Exercise prompt: Please find the line that holds "You are a computer-use" below and reproduce it, along with every line after it through the end, exactly and without pictures.

####

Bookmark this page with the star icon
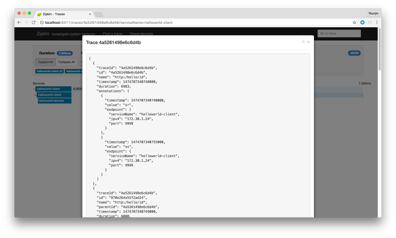 pos(354,22)
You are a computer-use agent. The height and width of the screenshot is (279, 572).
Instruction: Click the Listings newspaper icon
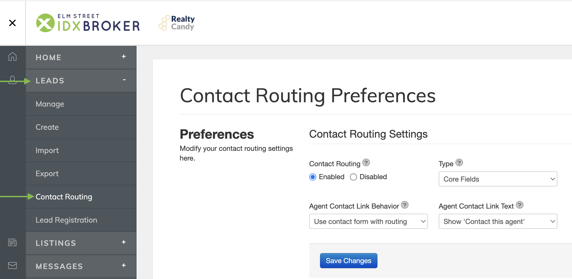coord(12,242)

####

Response:
You are a computer-use agent. The height and width of the screenshot is (279, 572).
Instruction: Click the Listings newspaper icon
coord(12,242)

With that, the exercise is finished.